# Aim of the task
Word for word, restate all of the data shown below.

# Data for processing
┌────────

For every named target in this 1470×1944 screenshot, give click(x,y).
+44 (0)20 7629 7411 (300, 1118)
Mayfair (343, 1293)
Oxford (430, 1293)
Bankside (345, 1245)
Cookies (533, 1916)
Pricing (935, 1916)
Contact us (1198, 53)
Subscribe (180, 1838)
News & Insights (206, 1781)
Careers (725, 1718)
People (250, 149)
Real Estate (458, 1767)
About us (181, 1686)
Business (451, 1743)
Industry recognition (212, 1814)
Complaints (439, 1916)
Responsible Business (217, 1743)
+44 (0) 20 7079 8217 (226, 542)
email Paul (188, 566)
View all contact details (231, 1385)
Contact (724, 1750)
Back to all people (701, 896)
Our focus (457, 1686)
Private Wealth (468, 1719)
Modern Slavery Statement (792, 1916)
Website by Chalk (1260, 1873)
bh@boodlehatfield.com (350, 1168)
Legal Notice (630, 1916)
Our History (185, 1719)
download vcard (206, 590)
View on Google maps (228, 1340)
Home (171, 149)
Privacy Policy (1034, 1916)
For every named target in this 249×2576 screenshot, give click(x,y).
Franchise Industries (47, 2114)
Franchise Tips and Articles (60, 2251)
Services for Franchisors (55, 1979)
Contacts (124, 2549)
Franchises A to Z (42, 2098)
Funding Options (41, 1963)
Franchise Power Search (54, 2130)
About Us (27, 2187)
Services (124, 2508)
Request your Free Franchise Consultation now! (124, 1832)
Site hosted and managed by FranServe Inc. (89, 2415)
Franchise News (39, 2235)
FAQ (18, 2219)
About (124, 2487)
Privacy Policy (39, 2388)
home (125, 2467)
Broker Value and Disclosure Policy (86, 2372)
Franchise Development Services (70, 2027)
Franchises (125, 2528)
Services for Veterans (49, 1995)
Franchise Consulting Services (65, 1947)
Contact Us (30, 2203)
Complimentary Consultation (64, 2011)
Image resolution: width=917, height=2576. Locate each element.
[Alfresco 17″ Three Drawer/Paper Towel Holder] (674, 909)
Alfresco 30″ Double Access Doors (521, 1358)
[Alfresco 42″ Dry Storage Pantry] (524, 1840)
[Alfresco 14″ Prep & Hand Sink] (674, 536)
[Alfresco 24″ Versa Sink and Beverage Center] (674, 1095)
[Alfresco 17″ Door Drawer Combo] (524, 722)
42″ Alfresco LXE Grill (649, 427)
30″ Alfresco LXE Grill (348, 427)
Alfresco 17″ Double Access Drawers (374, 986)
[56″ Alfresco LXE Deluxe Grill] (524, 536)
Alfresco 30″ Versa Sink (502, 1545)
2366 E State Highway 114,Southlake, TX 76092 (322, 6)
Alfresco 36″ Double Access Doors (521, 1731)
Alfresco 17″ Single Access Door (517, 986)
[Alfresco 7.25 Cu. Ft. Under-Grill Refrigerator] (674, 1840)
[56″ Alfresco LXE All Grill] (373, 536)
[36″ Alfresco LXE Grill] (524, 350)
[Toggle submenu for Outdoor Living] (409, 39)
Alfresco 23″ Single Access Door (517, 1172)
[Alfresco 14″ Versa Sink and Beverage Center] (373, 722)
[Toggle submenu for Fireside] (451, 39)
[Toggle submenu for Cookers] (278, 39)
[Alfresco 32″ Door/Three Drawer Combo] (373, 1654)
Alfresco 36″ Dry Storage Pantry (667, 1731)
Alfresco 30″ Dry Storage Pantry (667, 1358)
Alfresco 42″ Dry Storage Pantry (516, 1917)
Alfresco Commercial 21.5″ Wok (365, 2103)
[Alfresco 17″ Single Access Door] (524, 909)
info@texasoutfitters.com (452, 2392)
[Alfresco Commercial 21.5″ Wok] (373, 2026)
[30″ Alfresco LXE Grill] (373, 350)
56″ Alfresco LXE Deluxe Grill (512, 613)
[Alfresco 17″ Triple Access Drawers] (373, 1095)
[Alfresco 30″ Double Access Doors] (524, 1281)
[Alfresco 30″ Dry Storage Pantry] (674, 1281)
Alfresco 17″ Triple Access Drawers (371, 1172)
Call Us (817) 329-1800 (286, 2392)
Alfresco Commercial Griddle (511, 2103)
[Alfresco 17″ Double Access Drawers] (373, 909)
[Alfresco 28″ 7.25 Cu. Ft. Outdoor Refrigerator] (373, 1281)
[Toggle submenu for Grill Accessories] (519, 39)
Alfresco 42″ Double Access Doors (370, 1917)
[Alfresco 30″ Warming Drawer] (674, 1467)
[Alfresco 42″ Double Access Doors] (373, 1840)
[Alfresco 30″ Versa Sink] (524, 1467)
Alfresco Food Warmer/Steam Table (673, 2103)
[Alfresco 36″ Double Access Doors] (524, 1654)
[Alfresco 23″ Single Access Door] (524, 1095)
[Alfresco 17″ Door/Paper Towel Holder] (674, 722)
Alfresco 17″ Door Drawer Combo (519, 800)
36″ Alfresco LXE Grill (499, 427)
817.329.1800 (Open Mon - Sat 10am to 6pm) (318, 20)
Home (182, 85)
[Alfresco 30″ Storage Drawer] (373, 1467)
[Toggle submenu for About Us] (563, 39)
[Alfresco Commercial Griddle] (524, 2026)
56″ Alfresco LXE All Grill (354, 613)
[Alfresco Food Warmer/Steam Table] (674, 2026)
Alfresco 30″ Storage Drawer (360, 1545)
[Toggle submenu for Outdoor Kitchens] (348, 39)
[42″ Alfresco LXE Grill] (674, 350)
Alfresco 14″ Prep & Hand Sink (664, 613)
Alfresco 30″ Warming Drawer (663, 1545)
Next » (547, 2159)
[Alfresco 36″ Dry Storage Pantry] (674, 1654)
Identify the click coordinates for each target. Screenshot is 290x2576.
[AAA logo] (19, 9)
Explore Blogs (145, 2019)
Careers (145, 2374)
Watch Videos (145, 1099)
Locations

└────────

# Exercise answer
For every named target in this 1470×1944 screenshot, give click(x,y).
+44 (0)20 7629 7411 (300, 1118)
Mayfair (343, 1293)
Oxford (430, 1293)
Bankside (345, 1245)
Cookies (533, 1916)
Pricing (935, 1916)
Contact us (1198, 53)
Subscribe (180, 1838)
News & Insights (206, 1781)
Careers (725, 1718)
People (250, 149)
Real Estate (458, 1767)
About us (181, 1686)
Business (451, 1743)
Industry recognition (212, 1814)
Complaints (439, 1916)
Responsible Business (217, 1743)
+44 (0) 20 7079 8217 (226, 542)
email Paul (188, 566)
View all contact details (231, 1385)
Contact (724, 1750)
Back to all people (701, 896)
Our focus (457, 1686)
Private Wealth (468, 1719)
Modern Slavery Statement (792, 1916)
Website by Chalk (1260, 1873)
bh@boodlehatfield.com (350, 1168)
Legal Notice (630, 1916)
Our History (185, 1719)
download vcard (206, 590)
View on Google maps (228, 1340)
Home (171, 149)
Privacy Policy (1034, 1916)
For every named target in this 249×2576 screenshot, give click(x,y).
Franchise Industries (47, 2114)
Franchise Tips and Articles (60, 2251)
Services for Franchisors (55, 1979)
Contacts (124, 2549)
Franchises A to Z (42, 2098)
Funding Options (41, 1963)
Franchise Power Search (54, 2130)
About Us (27, 2187)
Services (124, 2508)
Request your Free Franchise Consultation now! (124, 1832)
Site hosted and managed by FranServe Inc. (89, 2415)
Franchise News (39, 2235)
FAQ (18, 2219)
About (124, 2487)
Privacy Policy (39, 2388)
home (125, 2467)
Broker Value and Disclosure Policy (86, 2372)
Franchise Development Services (70, 2027)
Franchises (125, 2528)
Services for Veterans (49, 1995)
Franchise Consulting Services (65, 1947)
Contact Us (30, 2203)
Complimentary Consultation (64, 2011)
Image resolution: width=917, height=2576. Locate each element.
[Alfresco 17″ Three Drawer/Paper Towel Holder] (674, 909)
Alfresco 30″ Double Access Doors (521, 1358)
[Alfresco 42″ Dry Storage Pantry] (524, 1840)
[Alfresco 14″ Prep & Hand Sink] (674, 536)
[Alfresco 24″ Versa Sink and Beverage Center] (674, 1095)
[Alfresco 17″ Door Drawer Combo] (524, 722)
42″ Alfresco LXE Grill (649, 427)
30″ Alfresco LXE Grill (348, 427)
Alfresco 17″ Double Access Drawers (374, 986)
[56″ Alfresco LXE Deluxe Grill] (524, 536)
Alfresco 30″ Versa Sink (502, 1545)
2366 E State Highway 114,Southlake, TX 76092 (322, 6)
Alfresco 36″ Double Access Doors (521, 1731)
Alfresco 17″ Single Access Door (517, 986)
[Alfresco 7.25 Cu. Ft. Under-Grill Refrigerator] (674, 1840)
[56″ Alfresco LXE All Grill] (373, 536)
[36″ Alfresco LXE Grill] (524, 350)
[Toggle submenu for Outdoor Living] (409, 39)
Alfresco 23″ Single Access Door (517, 1172)
[Alfresco 14″ Versa Sink and Beverage Center] (373, 722)
[Toggle submenu for Fireside] (451, 39)
[Toggle submenu for Cookers] (278, 39)
[Alfresco 32″ Door/Three Drawer Combo] (373, 1654)
Alfresco 36″ Dry Storage Pantry (667, 1731)
Alfresco 30″ Dry Storage Pantry (667, 1358)
Alfresco 42″ Dry Storage Pantry (516, 1917)
Alfresco Commercial 21.5″ Wok (365, 2103)
[Alfresco 17″ Single Access Door] (524, 909)
info@texasoutfitters.com (452, 2392)
[Alfresco Commercial 21.5″ Wok] (373, 2026)
[30″ Alfresco LXE Grill] (373, 350)
56″ Alfresco LXE Deluxe Grill (512, 613)
[Alfresco 17″ Triple Access Drawers] (373, 1095)
[Alfresco 30″ Double Access Doors] (524, 1281)
[Alfresco 30″ Dry Storage Pantry] (674, 1281)
Alfresco 17″ Triple Access Drawers (371, 1172)
Call Us (817) 329-1800 (286, 2392)
Alfresco Commercial Griddle (511, 2103)
[Alfresco 17″ Double Access Drawers] (373, 909)
[Alfresco 28″ 7.25 Cu. Ft. Outdoor Refrigerator] (373, 1281)
[Toggle submenu for Grill Accessories] (519, 39)
Alfresco 42″ Double Access Doors (370, 1917)
[Alfresco 30″ Warming Drawer] (674, 1467)
[Alfresco 42″ Double Access Doors] (373, 1840)
[Alfresco 30″ Versa Sink] (524, 1467)
Alfresco Food Warmer/Steam Table (673, 2103)
[Alfresco 36″ Double Access Doors] (524, 1654)
[Alfresco 23″ Single Access Door] (524, 1095)
[Alfresco 17″ Door/Paper Towel Holder] (674, 722)
Alfresco 17″ Door Drawer Combo (519, 800)
36″ Alfresco LXE Grill (499, 427)
817.329.1800 (Open Mon - Sat 10am to 6pm) (318, 20)
Home (182, 85)
[Alfresco 30″ Storage Drawer] (373, 1467)
[Toggle submenu for About Us] (563, 39)
[Alfresco Commercial Griddle] (524, 2026)
56″ Alfresco LXE All Grill (354, 613)
[Alfresco Food Warmer/Steam Table] (674, 2026)
Alfresco 30″ Storage Drawer (360, 1545)
[Toggle submenu for Outdoor Kitchens] (348, 39)
[42″ Alfresco LXE Grill] (674, 350)
Alfresco 14″ Prep & Hand Sink (664, 613)
Alfresco 30″ Warming Drawer (663, 1545)
Next » (547, 2159)
[Alfresco 36″ Dry Storage Pantry] (674, 1654)
Identify the click coordinates for each target. Screenshot is 290x2576.
[AAA logo] (19, 9)
Explore Blogs (145, 2019)
Careers (145, 2374)
Watch Videos (145, 1099)
Locations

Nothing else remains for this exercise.